The Avani+ evolution is driven by a selection of hotels and resorts that “showcase the next level in style, design and facilities positioned for the upper-upscale market”, Marshall adds.

 

It currently runs at six properties with four more in the pipeline. The first was Avani+ Luang Prabang, which opened in Laos in 2018, and since then, the collection has expanded to include Bangkok, Hua Hin, Koh Samui and Koh Lanta.

 

Imminent openings for the brand include the first in the Maldives, coming this May. The Avani+ Fares Maldives Resort is a new-build on Fares Island in the Unesco-listed Baa Atoll and as well as its 200 villas, there will be an AvaniFit Gym developed with sports performance coach and Thai celebrity, Khun Mickey ANP.

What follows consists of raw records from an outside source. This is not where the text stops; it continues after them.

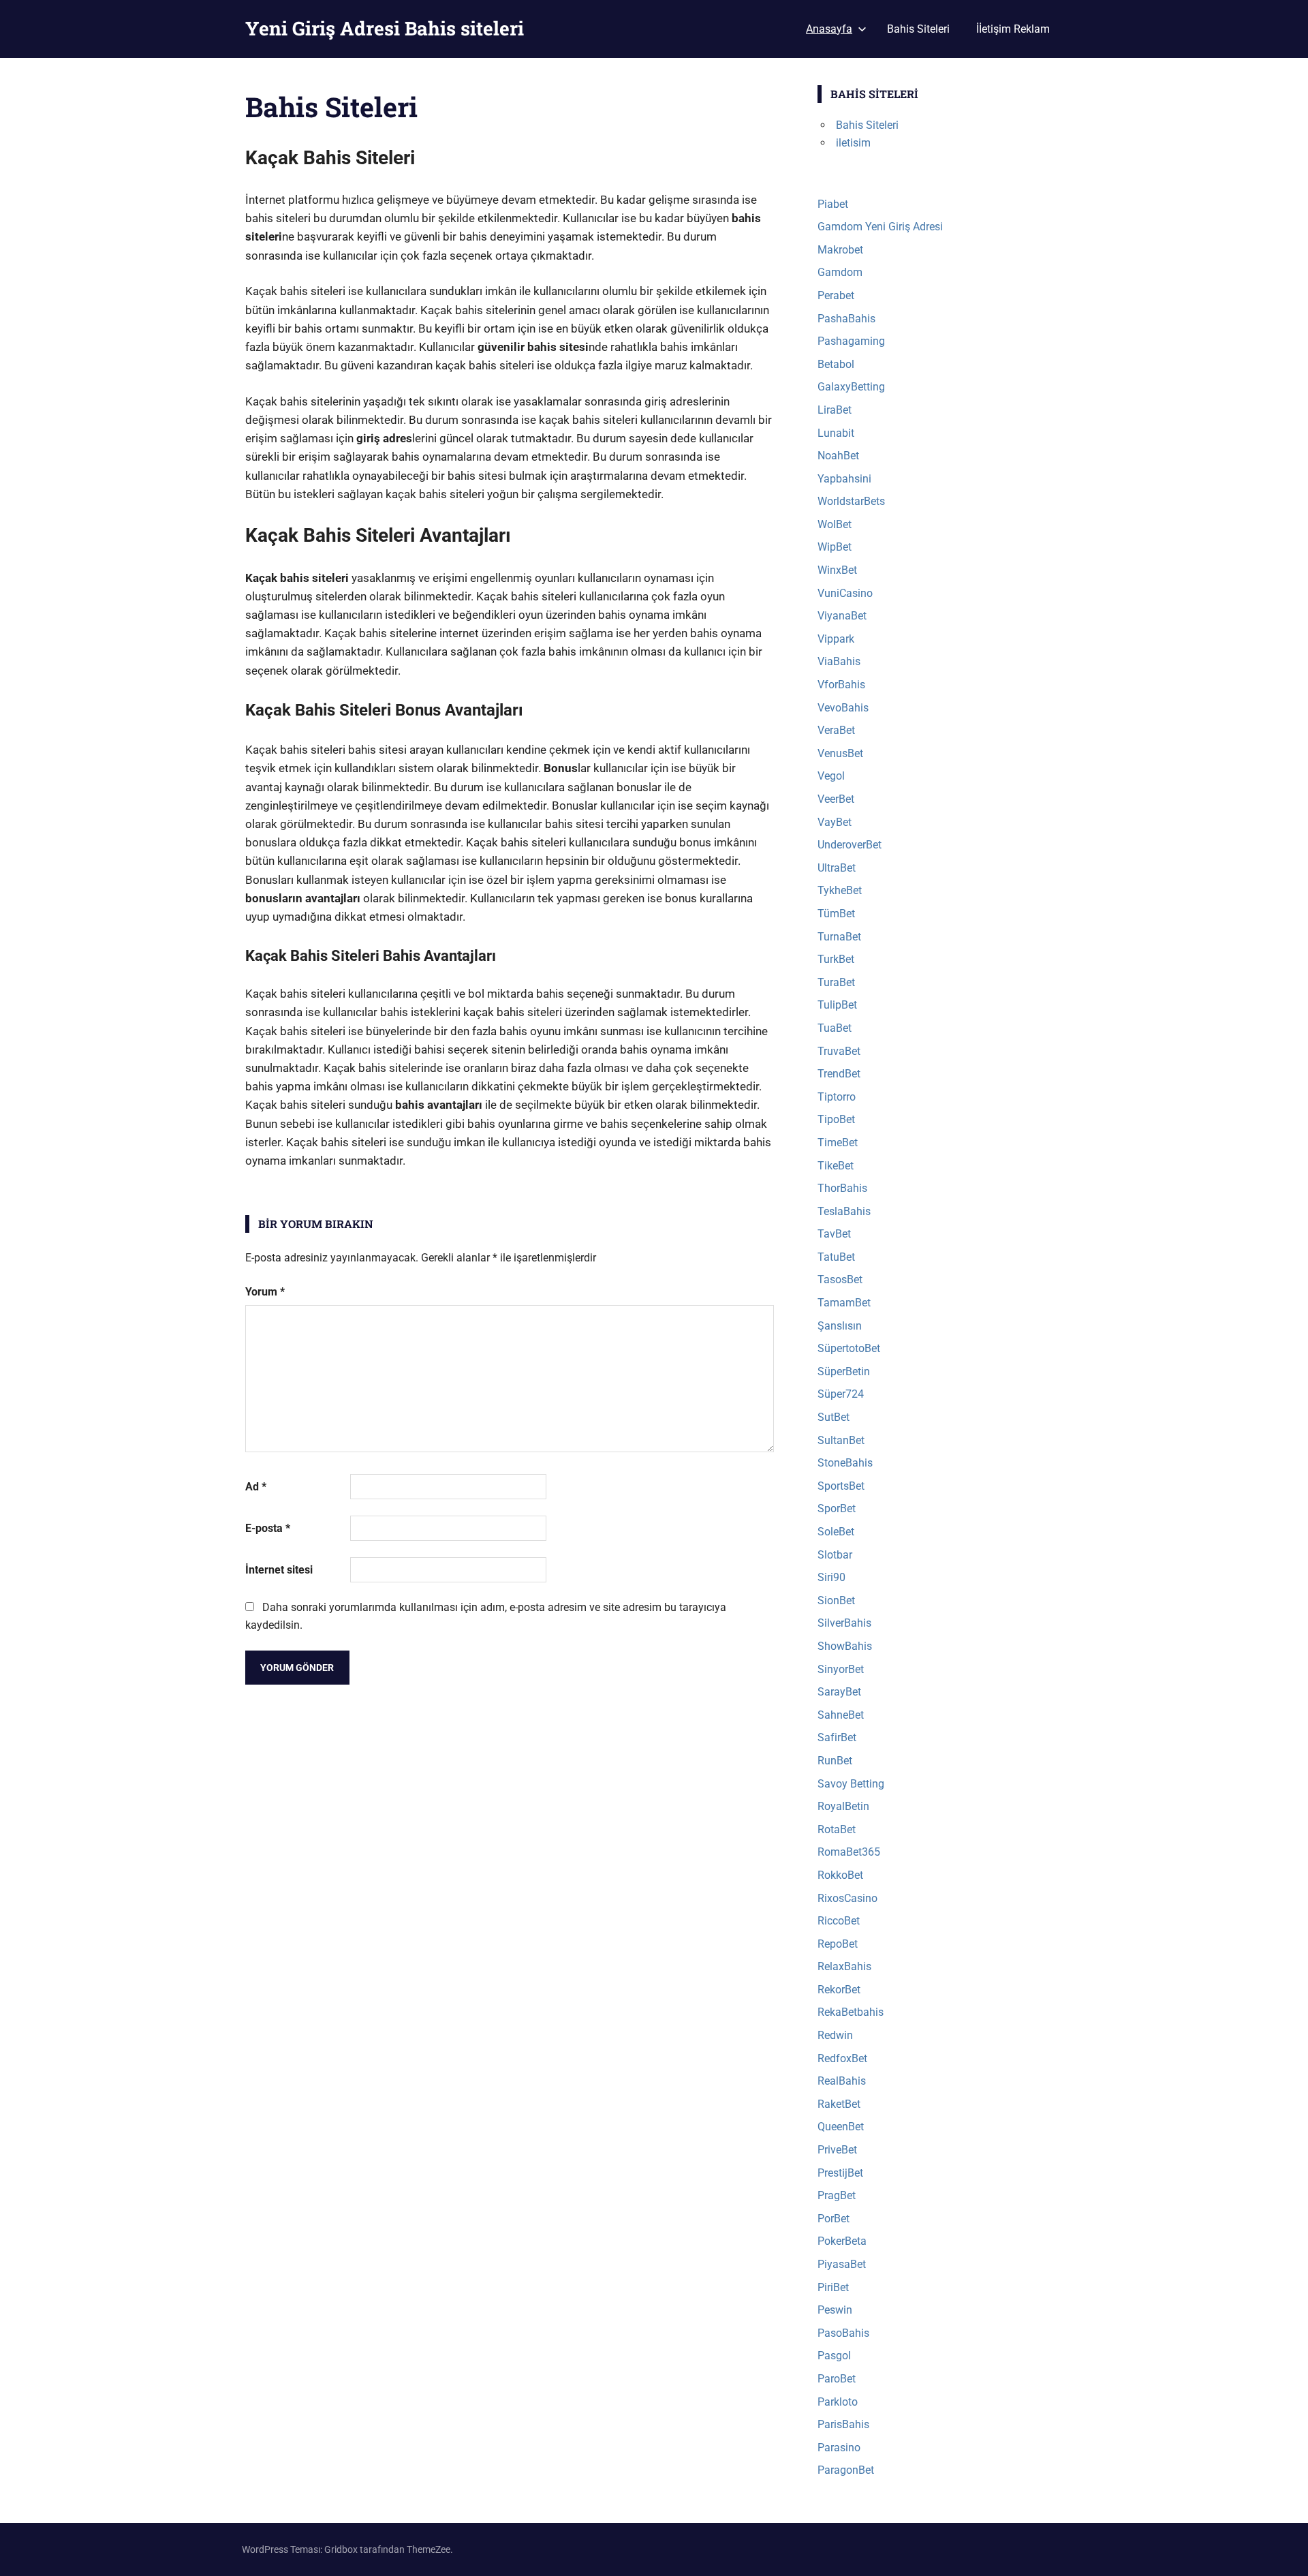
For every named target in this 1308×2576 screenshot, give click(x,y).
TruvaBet (839, 1051)
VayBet (835, 822)
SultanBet (841, 1440)
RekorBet (839, 1989)
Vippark (836, 638)
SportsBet (841, 1485)
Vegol (831, 775)
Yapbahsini (844, 478)
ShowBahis (845, 1646)
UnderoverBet (850, 844)
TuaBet (835, 1028)
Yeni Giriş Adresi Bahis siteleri (384, 28)
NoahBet (838, 455)
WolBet (835, 524)
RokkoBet (840, 1875)
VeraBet (836, 730)
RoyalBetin (843, 1806)
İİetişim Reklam (1013, 28)
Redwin (835, 2035)
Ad (255, 1486)
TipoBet (836, 1119)
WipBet (835, 546)
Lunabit (836, 433)
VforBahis (841, 684)
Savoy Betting (851, 1783)
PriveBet (837, 2149)
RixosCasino (847, 1898)
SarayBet (839, 1691)
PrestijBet (840, 2172)
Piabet (833, 204)
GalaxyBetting (851, 386)
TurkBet (836, 959)
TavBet (834, 1233)
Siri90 (831, 1577)
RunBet (835, 1760)
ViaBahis (839, 661)
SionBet (836, 1600)
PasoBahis (843, 2333)
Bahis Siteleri (918, 28)
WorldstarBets (851, 501)
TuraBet (836, 982)
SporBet (837, 1508)
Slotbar (835, 1554)
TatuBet (836, 1257)
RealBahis (842, 2080)
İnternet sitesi (279, 1569)
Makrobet (840, 249)
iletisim (853, 142)
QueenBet (841, 2126)
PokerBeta (842, 2241)
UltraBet (837, 867)
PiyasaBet (842, 2264)
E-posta (267, 1528)
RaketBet (839, 2104)
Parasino (839, 2447)
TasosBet (840, 1279)
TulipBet (837, 1004)
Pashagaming (851, 341)
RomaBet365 (849, 1851)
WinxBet (837, 570)
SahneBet (841, 1714)
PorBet (834, 2218)
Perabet (836, 295)
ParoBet (837, 2378)
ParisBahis (843, 2424)
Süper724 (841, 1393)
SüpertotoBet (849, 1348)
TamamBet (844, 1302)
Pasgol (834, 2355)
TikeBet (836, 1165)
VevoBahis (843, 707)
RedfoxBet (842, 2058)
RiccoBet (839, 1920)
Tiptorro (837, 1096)
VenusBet (840, 753)
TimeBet (838, 1142)
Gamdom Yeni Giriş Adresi (880, 226)
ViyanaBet (842, 615)
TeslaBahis (844, 1211)
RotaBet (837, 1829)
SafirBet (837, 1737)
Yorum (265, 1291)
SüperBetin (844, 1371)
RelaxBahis (844, 1966)
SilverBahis (844, 1622)
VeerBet (836, 799)
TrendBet (839, 1073)
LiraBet (835, 409)
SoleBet (836, 1531)
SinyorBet (841, 1669)
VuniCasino (845, 593)
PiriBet (833, 2287)
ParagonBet (846, 2470)
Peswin (835, 2309)
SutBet (834, 1417)
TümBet (836, 913)
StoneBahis (845, 1462)
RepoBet (838, 1943)
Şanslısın (840, 1325)
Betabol (836, 364)
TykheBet (840, 890)
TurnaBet (839, 936)
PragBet (837, 2195)
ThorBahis (842, 1188)
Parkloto (838, 2401)
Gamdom (840, 272)
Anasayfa (829, 28)
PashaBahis (846, 318)
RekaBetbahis (851, 2012)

Looking further head for Avani+ in the Indian Ocean, the Avani+ Seychelles Barbarons will be opening in 2023. The existing Avani resort is to get a full Avani+ makeover, with new restaurant options and a beach club, plus a new extension that will see a lagoon-style pool added, with lagoon-access rooms. The site will also see the introduction of Avani Beach Suites, with 192 guest rooms and suites.

 

Minor Hotels is headquartered in Thailand and the Avani+ portfolio there will be added to in 2022 as well.

 

Opening early in the year will be the 327-key Avani+ Khao Lak Resort, sitting in that quiet area north of Phuket famous for its long sandy beach and unspoilt Andaman Sea views. Meanwhile, Avani+ Koh Lanta will reopen in January as a nature retreat on the island with 92 rooms after a full redesign.

 

Also on the horizon in Asia for Avani+ in 2023 is Avani+ Ho Tram, Vietnam and Avani Kota Kinabalu Hotel, Malaysia.

 

But Marshall hopes it will be people’s passports that start to open more often in Asia too, not just hotels.

 

“For 2022, I would love to see the wider reopening of Asia, and more international travellers coming back, as it feels as if we are still lagging behind when it comes to lifting of restrictions here,” he says.

 

Despite the challenges of 2021, the group also managed to launch Avani Palm View Dubai; Avani Seminyak Bali; and Avani+ Mai Khao Phuket Suites & Villas, with 70 suites and 30 pool villas.

 

The appetite for new hotels has definitely not slowed down, and the pipeline for the wider Avani brand sees 4,397 rooms in 14 hotels currently on the drawing board.

 

Demand is particularly active in the Middle East, Marshall adds, with many conversations taking place across the region, and demand still strong for current travel too. “Dubai in particular just keeps on growing, we have done well there this year – it really kept going through the pandemic,” Marshall says.

 

Avani Muscat Hotel will be the next country where the brand makes its debut in that region, opening early 2022 in Seeb, the heart of the capital’s westward growth, with 161 keys, in addition to 45 studios and a range of serviced apartments.

 

Among other Minor brands, highlights in the region for 2022 will include Anantara World Islands Dubai Resort, which opens in January and is being hailed as the first luxury resort on the World Islands archipelago, approximately 4km off the coast of Dubai.

 

It is the first hotel to open in the “South American continent” and sits on an island all of its own, with guests able to access it by boat in 15 minutes from the jetty at Anantara The Palm Dubai Resort.

 

Marshall says he would like to bring Avani to Europe when possible too, adding to the property in Lisbon. “There are lots of opportunities for us to develop Avani in Europe where awareness of it has really gone up, particularly in the last five years,” he says, adding that the power of NH Hotel Group – which Minor acquired in 2018 – provides additional leverage here.

 

International tourism to many African destinations may have stalled after only just managing to get going again, but Marshall claims he remains optimistic for that region too, where the group has many hotels under its various brands.

 

“Of course there have been cancellations and challenges, but borders are open and there has also been intra-regional travel – South Africans might still travel to Mozambique for example, to hotels such as Avani Victoria Falls Resort,” he says.